Dreifaltigkeit als Tango

In der Abendmesse am Dreifaltigkeitssonntag, 31. Mai, tanzten Maria und Fridolin Tango. Der Tanz sollte deutlich machen: Dreifaltigkeit bedeutet kein statisches Sein Gottes, sondern Dynamik, Bewegung, Leben. Gott ist zwar einer, aber er ist nicht einsam. In Gott ist was los!

Das brachten die beiden Tänze des Paares gut zum Ausdruck: Ein Ineinander und Miteinander, ein Aufnehmen und Annehmen, ein Loslassen und Zulassen! Schon eine kleine Bewegung lädt den anderen ein auf diese Bewegung zu antworten. Fridolin und Maria tanzten teilweise ganz eng und doch gab es nichts plump Übergriffiges oder platt Grapschendes. Vielmehr war der Tanz von großem gegenseitigen Respekt und schöner Ästhetik geprägt.

An Dreifaltigkeit feiern wir die Lebendigkeit Gottes. Und dass er uns in seine Lebendigkeit einlädt und hineinnimmt. In Jesus Christus fordert uns Gott auf zu tanzen – wollen wir ihm einen Korb geben? Mag sein, dass unser Glaube noch ungelenk, holprig oder unsicher wirkt. Das ist beim Tanzen anfangs auch so. Aber schon nach ein paar Runden verschwindet die Unsicherheit und weicht der Lust an der Bewegung.

Tanzen macht Spaß und ist schön. Und das Glauben auch!

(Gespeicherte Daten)
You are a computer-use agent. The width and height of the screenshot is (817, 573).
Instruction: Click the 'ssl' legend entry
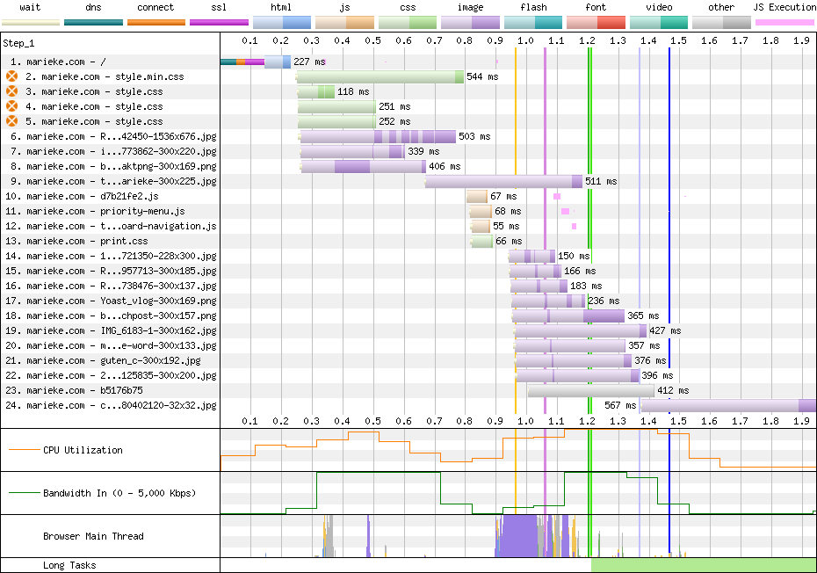[x=219, y=7]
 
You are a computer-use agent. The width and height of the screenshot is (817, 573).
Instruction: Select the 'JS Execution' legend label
[x=784, y=7]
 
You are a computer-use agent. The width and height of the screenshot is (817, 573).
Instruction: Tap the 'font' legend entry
[x=595, y=7]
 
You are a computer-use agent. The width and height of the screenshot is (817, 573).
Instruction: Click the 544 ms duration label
[x=482, y=76]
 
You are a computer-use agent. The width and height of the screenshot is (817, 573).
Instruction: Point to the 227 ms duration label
[x=308, y=62]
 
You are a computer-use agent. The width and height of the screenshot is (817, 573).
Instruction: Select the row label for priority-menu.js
[x=105, y=211]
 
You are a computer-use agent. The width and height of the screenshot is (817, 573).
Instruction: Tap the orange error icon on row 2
[x=12, y=76]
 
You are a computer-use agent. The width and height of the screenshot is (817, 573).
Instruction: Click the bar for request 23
[x=590, y=390]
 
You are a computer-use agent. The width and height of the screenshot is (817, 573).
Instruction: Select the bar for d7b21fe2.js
[x=477, y=196]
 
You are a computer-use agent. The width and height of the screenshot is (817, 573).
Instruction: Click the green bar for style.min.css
[x=380, y=76]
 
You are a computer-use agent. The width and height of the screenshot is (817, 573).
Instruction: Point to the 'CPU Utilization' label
[x=83, y=450]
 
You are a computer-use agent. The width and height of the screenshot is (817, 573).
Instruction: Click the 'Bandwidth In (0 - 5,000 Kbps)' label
[x=119, y=492]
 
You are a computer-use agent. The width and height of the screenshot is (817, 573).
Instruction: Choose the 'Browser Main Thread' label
[x=93, y=536]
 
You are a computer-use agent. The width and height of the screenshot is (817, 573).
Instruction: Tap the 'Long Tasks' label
[x=69, y=565]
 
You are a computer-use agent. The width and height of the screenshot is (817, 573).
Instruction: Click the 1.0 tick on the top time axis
[x=525, y=40]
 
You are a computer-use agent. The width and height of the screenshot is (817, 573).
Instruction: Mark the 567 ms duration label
[x=620, y=405]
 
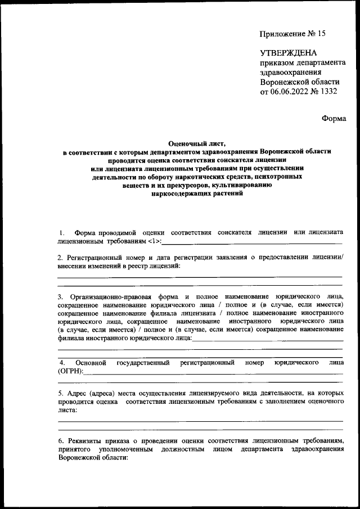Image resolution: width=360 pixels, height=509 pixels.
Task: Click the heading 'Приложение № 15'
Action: (292, 33)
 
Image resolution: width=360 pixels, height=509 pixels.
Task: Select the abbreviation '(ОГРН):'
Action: (70, 371)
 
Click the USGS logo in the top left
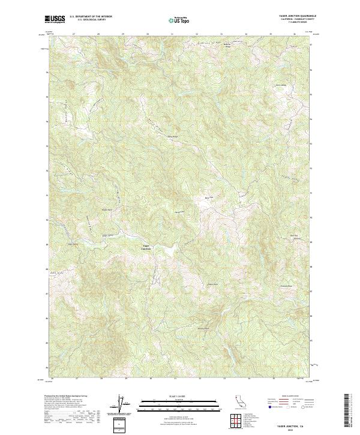(x=55, y=19)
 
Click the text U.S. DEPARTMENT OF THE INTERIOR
(x=91, y=17)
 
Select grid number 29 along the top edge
(x=122, y=34)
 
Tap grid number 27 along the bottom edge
(x=76, y=379)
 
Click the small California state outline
(x=237, y=401)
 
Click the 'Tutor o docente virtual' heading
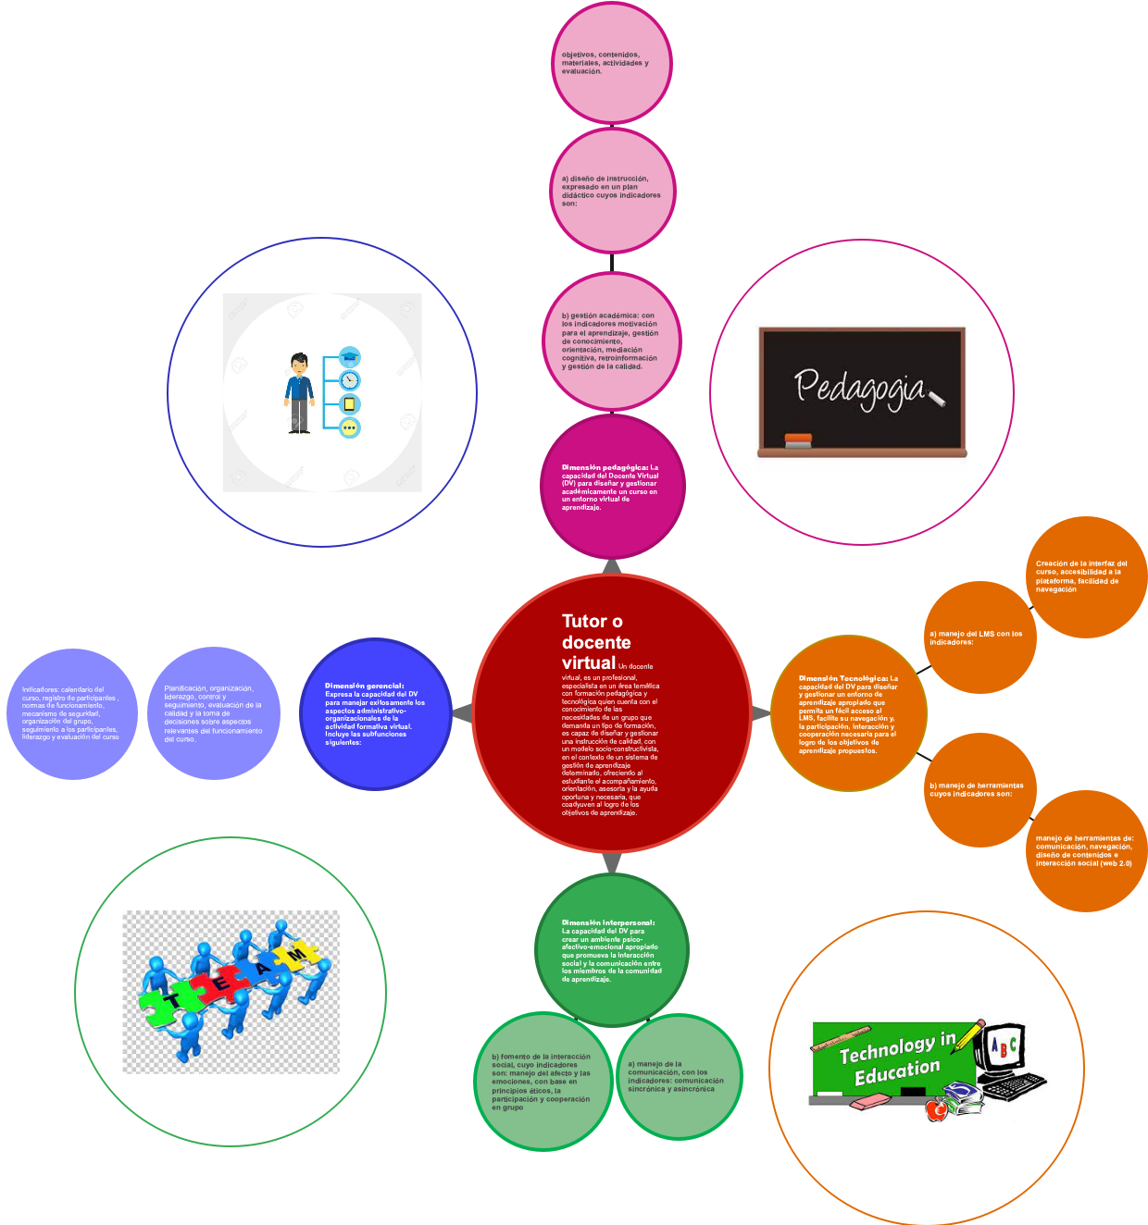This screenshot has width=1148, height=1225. [x=595, y=641]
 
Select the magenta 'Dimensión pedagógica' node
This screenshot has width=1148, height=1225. [x=612, y=487]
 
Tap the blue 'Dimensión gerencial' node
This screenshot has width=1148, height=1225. [x=375, y=713]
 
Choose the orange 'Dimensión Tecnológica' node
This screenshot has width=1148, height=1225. [x=848, y=713]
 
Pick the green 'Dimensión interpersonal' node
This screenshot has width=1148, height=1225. [x=612, y=950]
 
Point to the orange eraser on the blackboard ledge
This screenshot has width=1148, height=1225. [x=797, y=439]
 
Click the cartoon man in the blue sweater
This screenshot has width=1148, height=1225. [x=299, y=393]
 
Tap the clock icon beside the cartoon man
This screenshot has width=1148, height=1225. [x=349, y=381]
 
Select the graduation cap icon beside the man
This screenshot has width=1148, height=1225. [x=349, y=357]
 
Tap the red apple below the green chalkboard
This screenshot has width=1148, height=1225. [x=937, y=1109]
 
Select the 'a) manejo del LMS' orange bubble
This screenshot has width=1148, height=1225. [x=980, y=637]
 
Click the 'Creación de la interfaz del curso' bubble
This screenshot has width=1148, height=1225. [x=1085, y=576]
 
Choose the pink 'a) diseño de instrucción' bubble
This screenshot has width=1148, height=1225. [x=612, y=191]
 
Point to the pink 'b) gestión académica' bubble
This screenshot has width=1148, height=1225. [x=612, y=341]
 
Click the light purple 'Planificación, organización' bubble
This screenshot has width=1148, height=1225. [x=214, y=713]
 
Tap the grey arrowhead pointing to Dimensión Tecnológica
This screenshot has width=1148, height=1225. [x=759, y=713]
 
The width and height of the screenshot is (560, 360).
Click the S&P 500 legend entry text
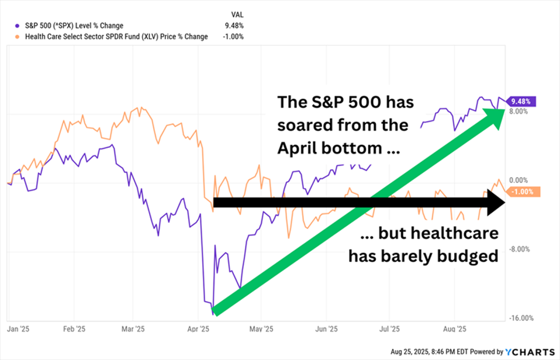coord(73,26)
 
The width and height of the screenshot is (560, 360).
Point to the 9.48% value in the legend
coord(234,26)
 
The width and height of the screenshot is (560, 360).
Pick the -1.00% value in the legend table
coord(233,37)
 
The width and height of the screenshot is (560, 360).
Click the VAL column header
coord(237,15)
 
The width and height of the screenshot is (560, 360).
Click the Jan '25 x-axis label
coord(18,329)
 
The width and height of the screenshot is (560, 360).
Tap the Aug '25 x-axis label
coord(455,329)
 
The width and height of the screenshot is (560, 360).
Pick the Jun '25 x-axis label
coord(326,329)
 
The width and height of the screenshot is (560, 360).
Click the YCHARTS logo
coord(531,352)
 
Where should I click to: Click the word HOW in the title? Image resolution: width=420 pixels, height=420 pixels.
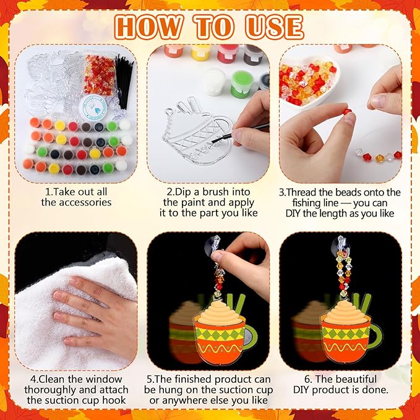coord(149,27)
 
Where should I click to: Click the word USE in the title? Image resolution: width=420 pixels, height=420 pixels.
coord(274,27)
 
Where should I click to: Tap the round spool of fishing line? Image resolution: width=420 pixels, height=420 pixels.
coord(94,108)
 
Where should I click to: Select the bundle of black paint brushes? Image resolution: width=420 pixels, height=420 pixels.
coord(124,81)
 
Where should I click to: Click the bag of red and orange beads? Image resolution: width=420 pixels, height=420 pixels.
coord(100,75)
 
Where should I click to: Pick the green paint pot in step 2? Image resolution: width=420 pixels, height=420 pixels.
coord(242,84)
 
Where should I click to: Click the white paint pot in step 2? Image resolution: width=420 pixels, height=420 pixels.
coord(215,82)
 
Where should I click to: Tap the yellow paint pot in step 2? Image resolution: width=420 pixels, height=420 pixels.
coord(200,52)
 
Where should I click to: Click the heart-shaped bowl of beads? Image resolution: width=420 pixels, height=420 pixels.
coord(308,82)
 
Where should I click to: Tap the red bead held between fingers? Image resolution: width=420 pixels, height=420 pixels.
coord(347,112)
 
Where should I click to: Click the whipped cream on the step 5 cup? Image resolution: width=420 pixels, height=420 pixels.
coord(220,312)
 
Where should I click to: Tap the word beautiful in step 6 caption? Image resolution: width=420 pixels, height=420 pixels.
coord(356,379)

▸ **Aufgaben und Übungen**:
1) An welchem Datum fand laut dem Text über den Tango am Dreifaltigkeitssonntag die Abendmesse statt?
2) Gib aus dem Text über den Tango am Dreifaltigkeitssonntag den Abschnitt von "In der Abendmesse" bis einschließlich "schöner Ästhetik geprägt." wortgetreu wieder.
Die Datensätze werden hier nicht gebraucht.

▸ **Lösungen der Reihe**:
1) Am 31. Mai.

2)
In der Abendmesse am Dreifaltigkeitssonntag, 31. Mai, tanzten Maria und Fridolin Tango. Der Tanz sollte deutlich machen: Dreifaltigkeit bedeutet kein statisches Sein Gottes, sondern Dynamik, Bewegung, Leben. Gott ist zwar einer, aber er ist nicht einsam. In Gott ist was los!

Das brachten die beiden Tänze des Paares gut zum Ausdruck: Ein Ineinander und Miteinander, ein Aufnehmen und Annehmen, ein Loslassen und Zulassen! Schon eine kleine Bewegung lädt den anderen ein auf diese Bewegung zu antworten. Fridolin und Maria tanzten teilweise ganz eng und doch gab es nichts plump Übergriffiges oder platt Grapschendes. Vielmehr war der Tanz von großem gegenseitigen Respekt und schöner Ästhetik geprägt.